PLoS One. 2020 Sep 2;15(9):e0238536. doi: 10.1371/journal.pone.0238536. eCollection 2020.


BACKGROUND: Immune checkpoint inhibitors (ICIs) for treatment of non-small cell lung cancer (NSCLC) have been rapidly evolving. ICIs are likely to be more effective but also lead to escalating healthcare costs.

OBJECTIVES: The aim of this study was to evaluate the cost effectiveness of immune checkpoint inhibitors (ICIs) for treatment of non-small cell lung cancer (NSCLC).

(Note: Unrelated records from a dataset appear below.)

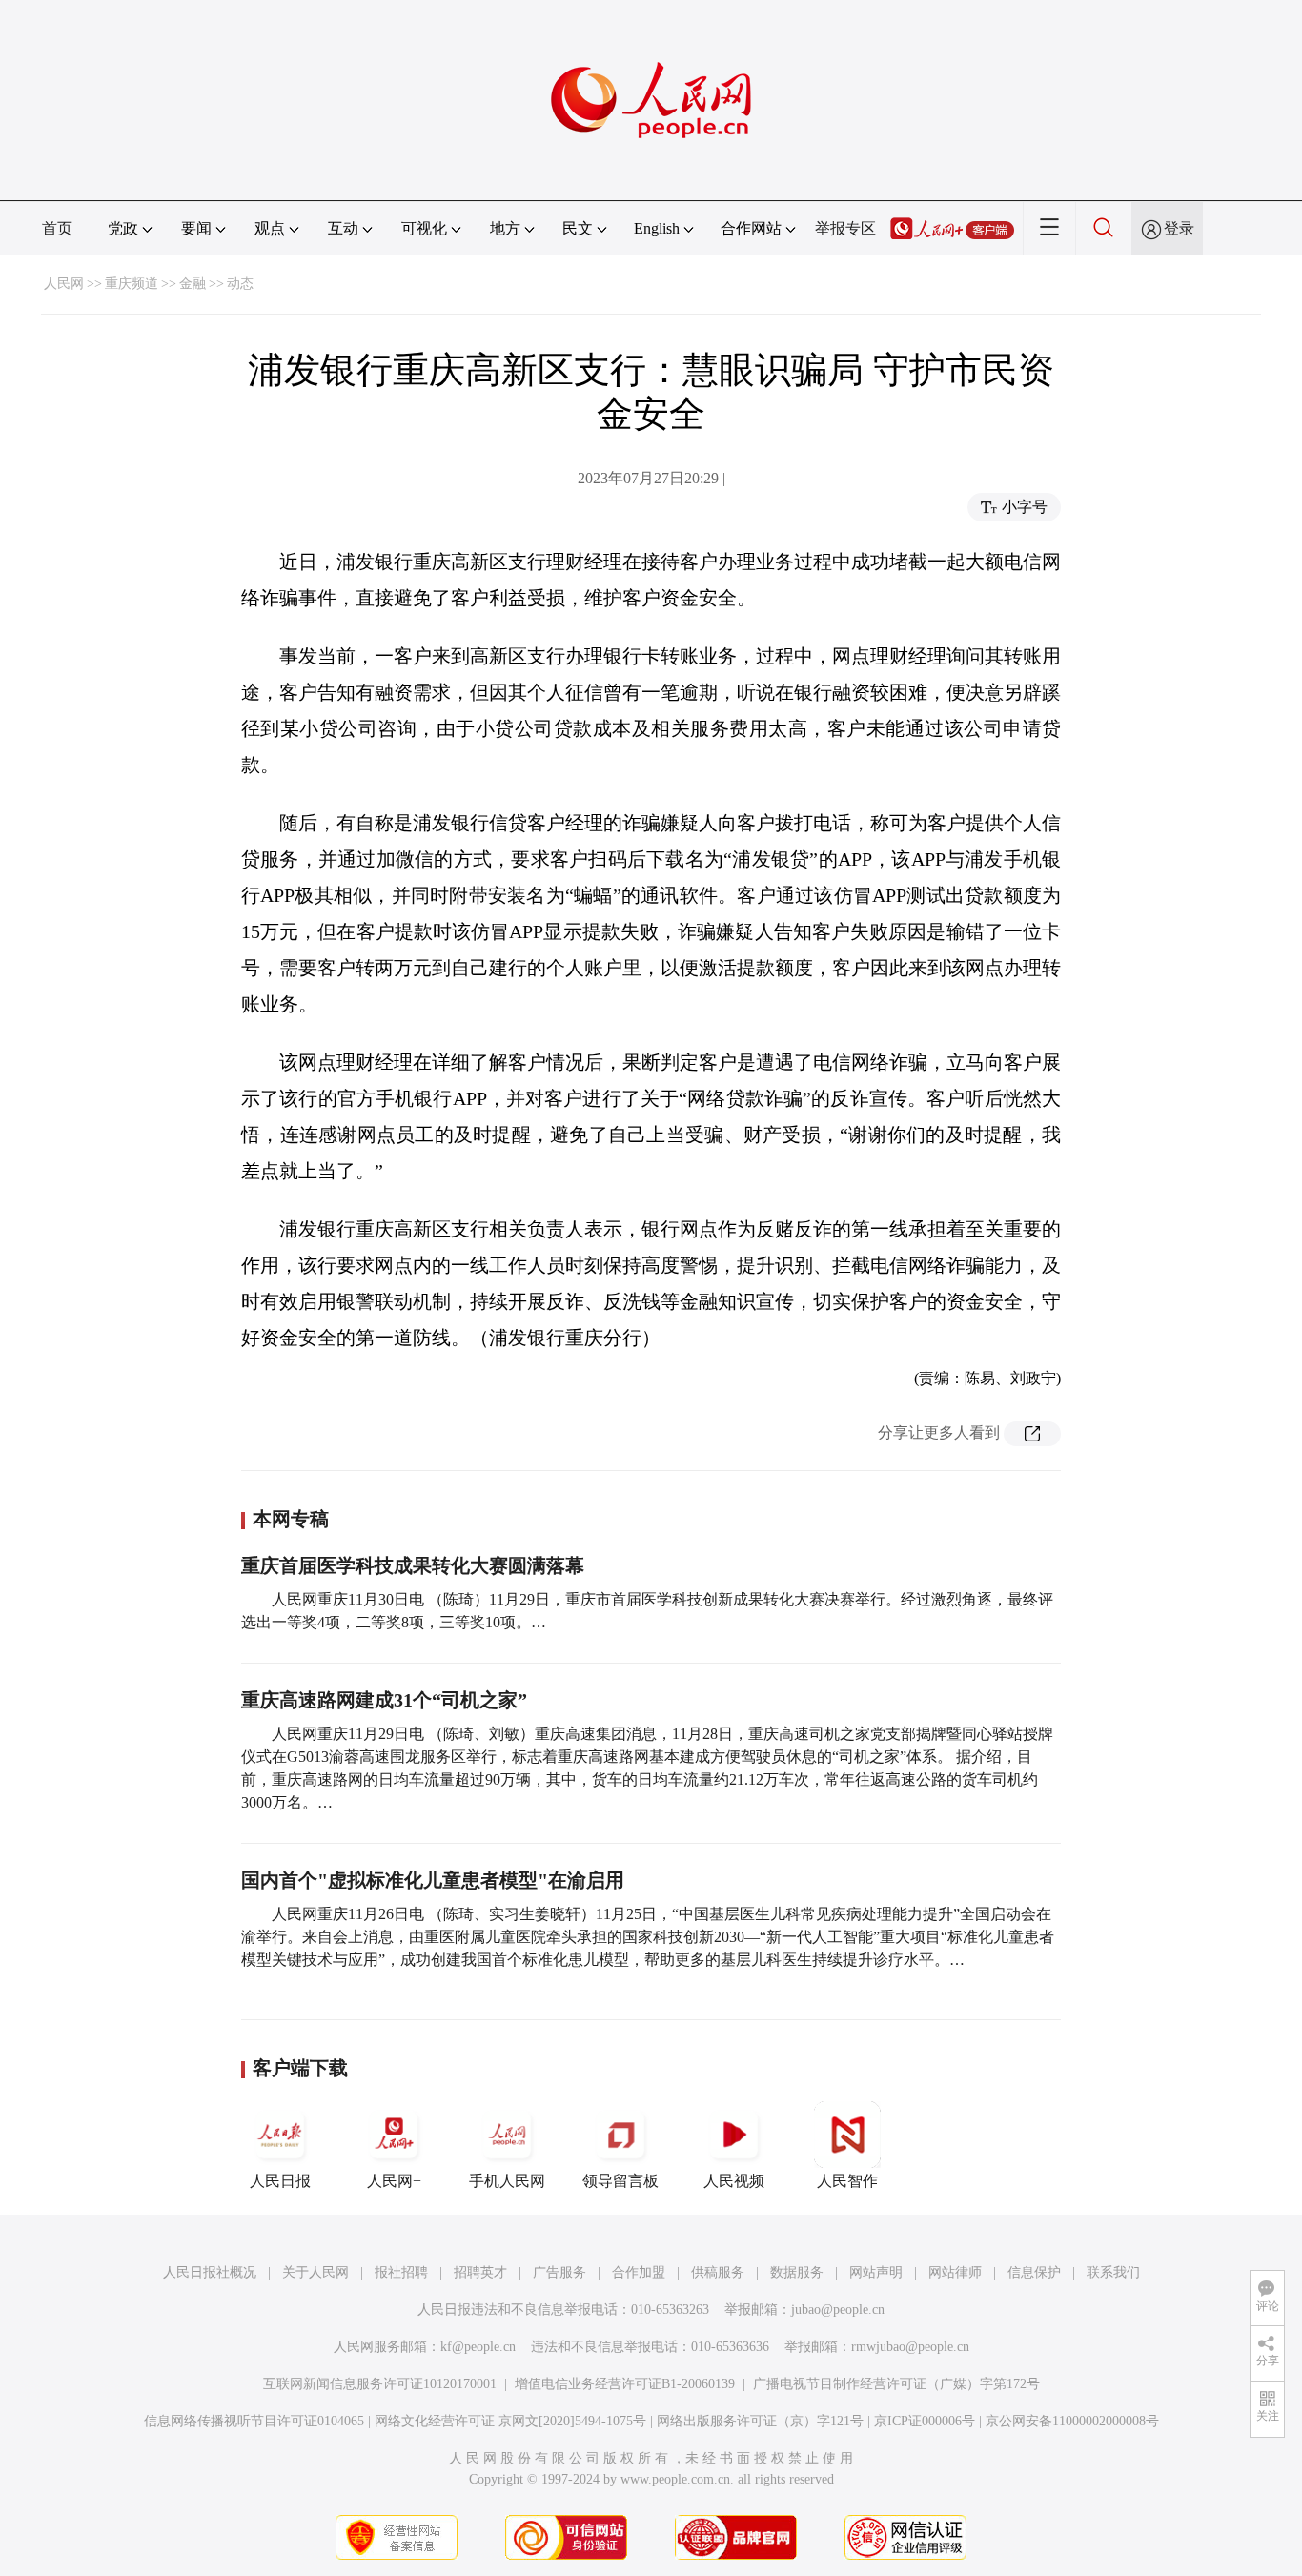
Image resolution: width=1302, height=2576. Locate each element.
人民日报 (280, 2181)
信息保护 (1034, 2272)
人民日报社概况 (209, 2272)
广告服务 (559, 2272)
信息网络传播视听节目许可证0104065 (254, 2421)
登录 (1179, 228)
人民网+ (394, 2181)
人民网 (64, 283)
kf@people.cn (478, 2347)
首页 (57, 228)
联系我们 (1113, 2272)
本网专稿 (291, 1518)
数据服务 (797, 2272)
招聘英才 (480, 2272)
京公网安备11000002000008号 (1072, 2421)
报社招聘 (401, 2272)
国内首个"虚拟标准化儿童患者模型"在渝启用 (432, 1880)
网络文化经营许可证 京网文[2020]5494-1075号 (510, 2421)
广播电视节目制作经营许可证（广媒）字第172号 (896, 2384)
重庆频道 (131, 283)
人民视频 (733, 2181)
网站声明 (876, 2272)
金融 (192, 283)
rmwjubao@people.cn (910, 2347)
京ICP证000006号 (924, 2421)
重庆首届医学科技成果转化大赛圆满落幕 (412, 1565)
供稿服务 (717, 2272)
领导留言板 (620, 2181)
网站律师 (955, 2272)
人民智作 (847, 2181)
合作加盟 (638, 2272)
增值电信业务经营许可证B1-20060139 (625, 2384)
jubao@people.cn (838, 2309)
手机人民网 (507, 2181)
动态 (240, 283)
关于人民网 (315, 2272)
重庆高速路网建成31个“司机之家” (384, 1699)
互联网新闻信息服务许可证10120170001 (380, 2384)
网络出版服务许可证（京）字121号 (760, 2421)
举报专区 (845, 228)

METHODS: We searched the PubMed, Web of Science, and Cochrane Library for studies comparing the cost effectiveness of ICIs for NSCLC. Potential studies identified were independently checked for eligibility by two authors, with disagreement resolved by a third reviewer. Quality of the included studies was evaluated using Consolidated Health Economic Evaluation Reporting Standards checklists.

RESULTS: A total of 22 economic studies were included. Overall reporting of the identified studies largely met CHEERS recommendations. In the first-line setting, for advanced or metastatic NSCLC patients with PD-L1 ≥ 50%, pembrolizumab appeared cost-effective compared with platinum-based chemotherapy in the US and Hong Kong (China), but not in the UK and China. The cost-effectiveness of pembrolizumab versus chemotherapy for first-line treatment of NSCLC in PD-L1 ≥ 1% patients remained obscure. Regardless of PD-L1 expression status, pembrolizumab in combination with chemotherapy could be a cost-effective first-line therapy in the US. On the contrary, addition of atezolizumab to the combination of bevacizumab and chemotherapy was not cost-effective for patients with metastatic non-squamous NSCLC from the US payer perspective. In the second-line setting compared with docetaxel, pembrolizumab was cost-effective; though nivolumab was not cost-effective in the base case, it could be by increased PD-L1 threshold. Results of the cost-effectiveness of atezolizumab second-line treatment remained inconsistent. In addition, the adoption of durvalumab consolidation therapy after chemoradiotherapy could be cost-effective versus no consolidation therapy for patients with stage III NSCLC.

CONCLUSIONS: Immunotherapy can be a cost-effective option for treatment of NSCLC in several scenarios. A discount of the agents or the use of PD-L1 expression as a biomarker improves the cost-effectiveness of immunotherapy.